В теории относительности отпадает необходимость в эфире, присутствие которого, как показал эксперимент Майкельсона и Морли, невозможно обнаружить. Вместо этого теория относительности требует от нас фундаментального изменения наших представлений о пространстве и времени. Мы должны признать, что время не является чем-то совершенно отдельным от пространства, но образует с ним единое целое под названием пространство-время. Эти идеи не так то легко переварить. Физикам потребовалось несколько лет, чтобы окончательно признать теорию относительности. То, что Эйнштейн смог придумать такую теорию, свидетельствует о его потрясающем воображении. А то, что он смог делать из нее надлежащие выводы, несмотря на их кажущуюся противоречивость, свидетельствует о его уверенности в своих логических построениях.

Наш повседневный опыт говорит нам, что положение точки в пространстве можно писать тремя числами или координатами.

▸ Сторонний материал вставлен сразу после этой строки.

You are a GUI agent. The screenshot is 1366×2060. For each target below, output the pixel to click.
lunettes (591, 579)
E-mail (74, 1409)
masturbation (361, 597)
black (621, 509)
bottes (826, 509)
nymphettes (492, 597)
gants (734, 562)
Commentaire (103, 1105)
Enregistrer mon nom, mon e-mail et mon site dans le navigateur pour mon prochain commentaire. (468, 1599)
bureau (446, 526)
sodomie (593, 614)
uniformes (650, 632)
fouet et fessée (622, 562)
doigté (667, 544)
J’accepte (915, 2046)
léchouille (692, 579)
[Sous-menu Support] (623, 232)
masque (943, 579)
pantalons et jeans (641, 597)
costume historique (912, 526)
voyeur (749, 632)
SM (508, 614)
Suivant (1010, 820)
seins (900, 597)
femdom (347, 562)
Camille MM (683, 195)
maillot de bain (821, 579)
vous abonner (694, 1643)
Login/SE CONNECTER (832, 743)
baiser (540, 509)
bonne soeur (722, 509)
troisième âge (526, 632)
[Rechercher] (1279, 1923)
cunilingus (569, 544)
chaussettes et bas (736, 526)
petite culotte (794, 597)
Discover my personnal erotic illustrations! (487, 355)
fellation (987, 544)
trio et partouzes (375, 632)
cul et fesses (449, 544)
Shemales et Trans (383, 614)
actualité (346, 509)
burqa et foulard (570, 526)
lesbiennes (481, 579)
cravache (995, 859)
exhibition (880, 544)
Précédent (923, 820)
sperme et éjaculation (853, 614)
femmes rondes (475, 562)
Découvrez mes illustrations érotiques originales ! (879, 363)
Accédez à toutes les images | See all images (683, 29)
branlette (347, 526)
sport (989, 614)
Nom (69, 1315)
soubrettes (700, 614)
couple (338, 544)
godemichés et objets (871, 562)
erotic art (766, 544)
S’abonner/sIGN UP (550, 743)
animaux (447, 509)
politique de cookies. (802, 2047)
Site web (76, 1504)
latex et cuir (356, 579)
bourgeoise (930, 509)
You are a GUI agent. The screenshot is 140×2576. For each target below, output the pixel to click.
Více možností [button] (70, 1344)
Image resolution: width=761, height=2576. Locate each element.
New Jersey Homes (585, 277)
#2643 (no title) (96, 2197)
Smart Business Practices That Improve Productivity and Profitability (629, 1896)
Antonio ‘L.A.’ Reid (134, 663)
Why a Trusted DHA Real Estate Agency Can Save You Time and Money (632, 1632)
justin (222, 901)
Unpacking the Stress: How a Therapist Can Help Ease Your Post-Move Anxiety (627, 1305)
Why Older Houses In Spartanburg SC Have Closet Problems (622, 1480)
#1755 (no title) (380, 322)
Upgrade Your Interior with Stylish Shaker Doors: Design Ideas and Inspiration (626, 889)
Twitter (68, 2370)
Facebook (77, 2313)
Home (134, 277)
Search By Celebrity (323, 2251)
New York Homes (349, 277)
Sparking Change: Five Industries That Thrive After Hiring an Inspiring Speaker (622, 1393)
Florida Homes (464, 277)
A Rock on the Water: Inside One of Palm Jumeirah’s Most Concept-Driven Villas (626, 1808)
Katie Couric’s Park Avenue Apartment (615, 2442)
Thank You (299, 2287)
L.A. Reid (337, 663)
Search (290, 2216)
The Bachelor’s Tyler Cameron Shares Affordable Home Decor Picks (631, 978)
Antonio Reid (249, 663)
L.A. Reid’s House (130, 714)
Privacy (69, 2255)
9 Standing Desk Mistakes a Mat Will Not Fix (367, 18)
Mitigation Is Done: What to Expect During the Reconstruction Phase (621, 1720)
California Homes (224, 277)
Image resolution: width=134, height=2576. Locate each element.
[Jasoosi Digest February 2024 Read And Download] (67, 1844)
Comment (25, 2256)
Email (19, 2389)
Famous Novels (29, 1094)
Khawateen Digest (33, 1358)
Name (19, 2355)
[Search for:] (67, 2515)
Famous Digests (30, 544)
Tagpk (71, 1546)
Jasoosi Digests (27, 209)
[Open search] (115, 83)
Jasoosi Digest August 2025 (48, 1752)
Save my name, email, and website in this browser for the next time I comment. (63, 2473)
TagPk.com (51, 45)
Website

Например, мы можем сказать о точке в комнате, что она расположена в семи метрах от одной стены, трех метрах от другой стены и на высоте пяти метров над полом. Или например, можно сказать, что некая точка расположена на определенной широте и долготе и на определенной высоте над уровнем моря. Мы можем использовать любые три подходящие координаты, хотя, конечно, в каждом конкретном случае их практическая применимость ограничена. Например, не очень-то удобно определять положение Луны, указав ее расстояние в километрах к северу и к западу от цирка Пикадилли и высоту в метрах над уровнем моря. Положение Луны лучше описывать через ее расстояния от Солнца и от плоскости орбит планет и угол между линией, соединяющей Луну и Солнце, и линией, соединяющей Солнце с ближайшей к нему звездой Проксима Центавра. Но такие координаты не очень годятся для описания положения Солнца в нашей Галактике или положения нашей Галактики в Местной группе галактик. В сущности, всю Вселенную можно описать как набор взаимно перекрывающихся областей, в каждой из которых можно использовать свою систему координат для определения положения заданной точки.

В теории относительности любое событие в пространстве-времени, то есть любое событие, которое происходит в определенной точке пространства в определенный момент времени, может быть описано четырьмя числами, или координатами. И в данном случае выбор координат также произволен: можно использовать любой набор из трех хорошо определенных пространственных координат и любой меры времени. Но теория относительности рассматривает пространственные и временные координаты как равноправные, так же как любые две пространственные координаты. Можно, например, выбрать новый набор координат, в котором, скажем, первая пространственная координата представляет собой некую комбинацию первой и второй пространственной координаты исходного набора. Так, вместо определения положения точки на Земле через ее расстояния к северу и западу от цирка Пикадилли в километрах можно использовать расстояния точки к северо-востоку и северо-западу от того же цирка Пикадилли. Точно так же мы можем перейти к использованию новой временной координаты, равной исходному времени (в секундах) плюс расстояние (в световых секундах) точки к северу от цирка Пикадилли.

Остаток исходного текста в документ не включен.